Gary G. Kohls – Does Prescribing Anti-psychotic Drugs to Infants, Toddlers and Young Children Meet the Definition of Reckless Endangerment?

When physicians (or medical paraprofessionals) prescribe psychiatric drugs to children without the parent or legal guardian’s fully informed consent, the prescribers could reasonably be charged with reckless endangerment and/or child endangerment because such drugs commonly cause a multitude of well-known adverse effects, including the following short list: worsening depression, worsening anxiety, sleep disturbances, suicidality, homicidality, mania, psychoses, heart problems, growth disturbances, malnutrition, cognitive disabilities, dementia, microbiome disorders, stroke, diabetes, serious withdrawal effects, death, sudden death, etc.
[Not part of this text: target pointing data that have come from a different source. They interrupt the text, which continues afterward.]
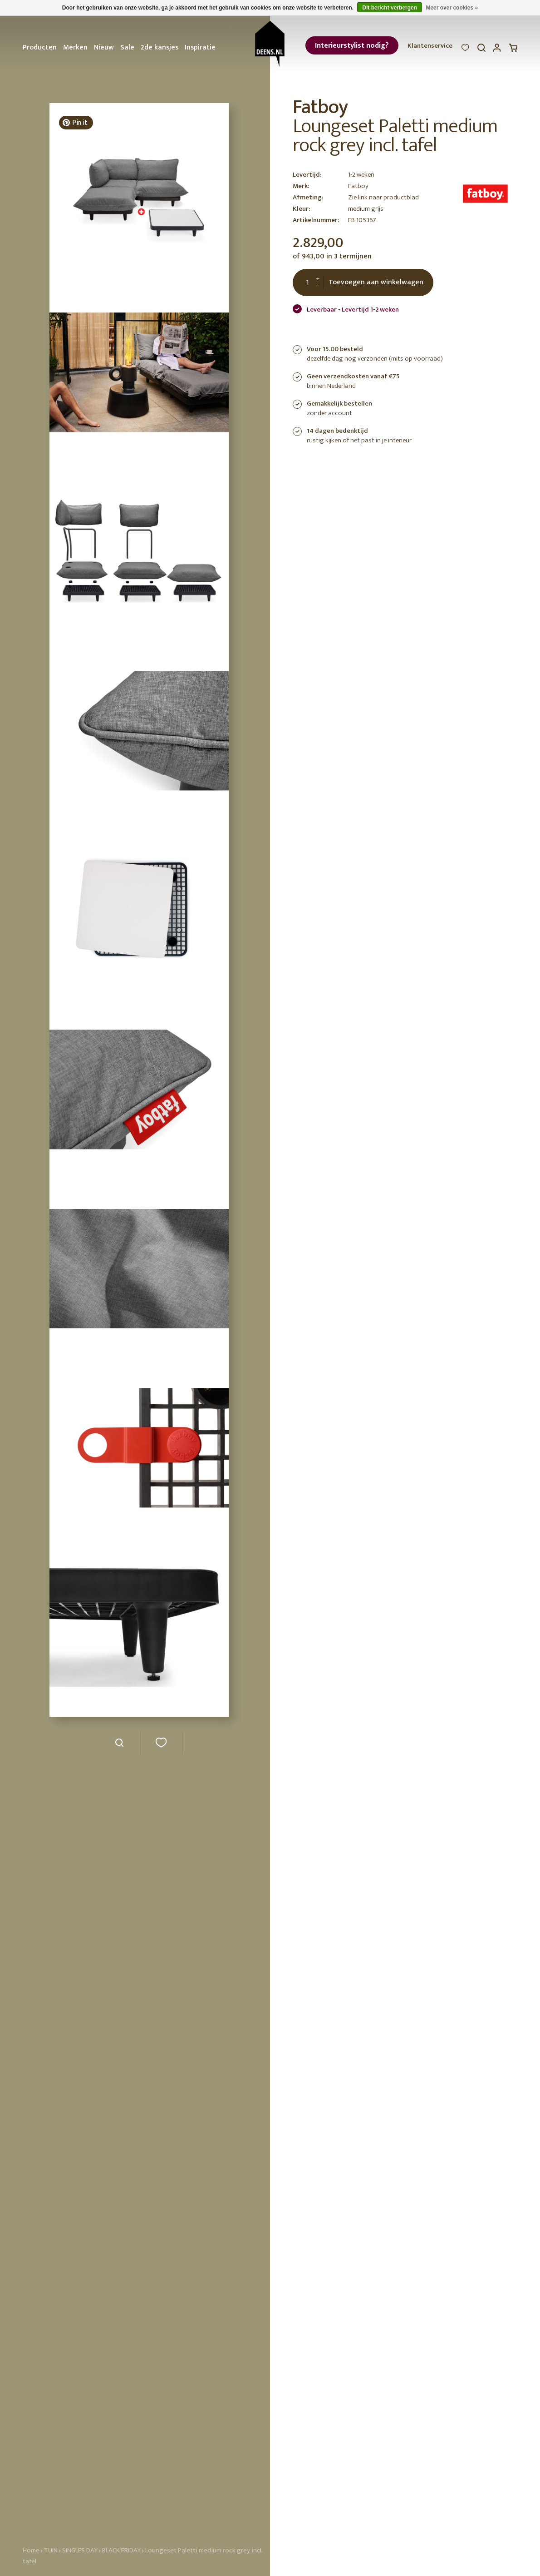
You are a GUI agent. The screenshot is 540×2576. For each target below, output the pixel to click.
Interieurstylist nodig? (352, 46)
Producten (40, 47)
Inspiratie (200, 47)
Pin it (74, 123)
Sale (127, 47)
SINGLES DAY (80, 2550)
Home (31, 2550)
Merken (75, 47)
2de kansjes (159, 47)
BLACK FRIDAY (122, 2550)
We physicians (not only psychiatrists) normally only spend a small amount of our scarce time warning about a few of the dozens of potential adverse effects when we recommend drug treatment – and apparently most American courts uphold this questionable action when the rare malpractice case manages to be heard in the legal system.

 

And yet, Child Protective Services has the legal right to charge parents with medical neglect for refusing to give their child a known neurotoxic or psychotoxic drug that wasn’t adequately tested either in the animal lab or in long-term clinical trials prior to being given marketing approval by the FDA.